At least you have your head out of the sand bar and realize that there was no thought put into this by our government when to comes to the people they will put out of work and possibly have to support or subsidize in some other way -- It is not just about the horses it is about an entire industry and a way of life, If people only understood just how large the horse indusrty is and how much damage this will do.

Pacingguy said...

Anon, I have always thought the plan was put out badly; I suspect to keep racing from launching a preemptive strike against the proposal. Fine; at least if you are going to cut the cord, at least come out and say 'this is what we are going to do as a result'.

If you have read this blog since its inception, you know I have been torn over the whole slots program throughout North America, wherever it has been put in place.

I realize slot 'rent' or 'subsidies' (depending on how it has been structured), has allowed the industry to revive itself on the supply side of the equation. However, I also know the industry has squandered the opportunity to do anything to improve the industry for the gamblers (the demand side).

When slots at tracks first came out, it was supposed to be temporary support as racing got its house under control. Organizations have paid for reports and seemingly done nothing after paying for them.

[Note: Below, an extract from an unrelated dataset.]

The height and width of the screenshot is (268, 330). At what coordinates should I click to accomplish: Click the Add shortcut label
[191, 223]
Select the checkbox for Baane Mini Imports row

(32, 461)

Horsemen have been asked to put some moneey into a marketing account by Standardbred Canada only to be rebuff their own trade organization. Horsemen seemed unconcerned they were racing in front of empty stands and with hardly any handle, yet they refuse to race shorter meets to reduce competition between the tracks. In effect, racing forgot the wagering mattered.

I understand many tracks don't want to do anything either, but this is what you get when you make a deal with the devil.

Yes, people are going to be hurt badly (though I think horsemen are over-reacting), but there comes a time where you have to decide is this industry capable of saving itself and sadly, the answer seems to be no. Hence, I can see why governments want to cut off the payments; why throw good money after bad? Sooner or later, you have to say 'enough'.

That being said, there is a responsible way to end support. You don't cut cold turkey; you allow the industry to transition to self-sufficency (or extinction). You provide aid for farmers to allow them the opportunity to change from equine to grain or other livestock production in an orderly fashion.

The sad truth is racing had a golden opportunity yet seemingly squandered a good thing.

That being said, I love the sport and I will be here as long as it exists.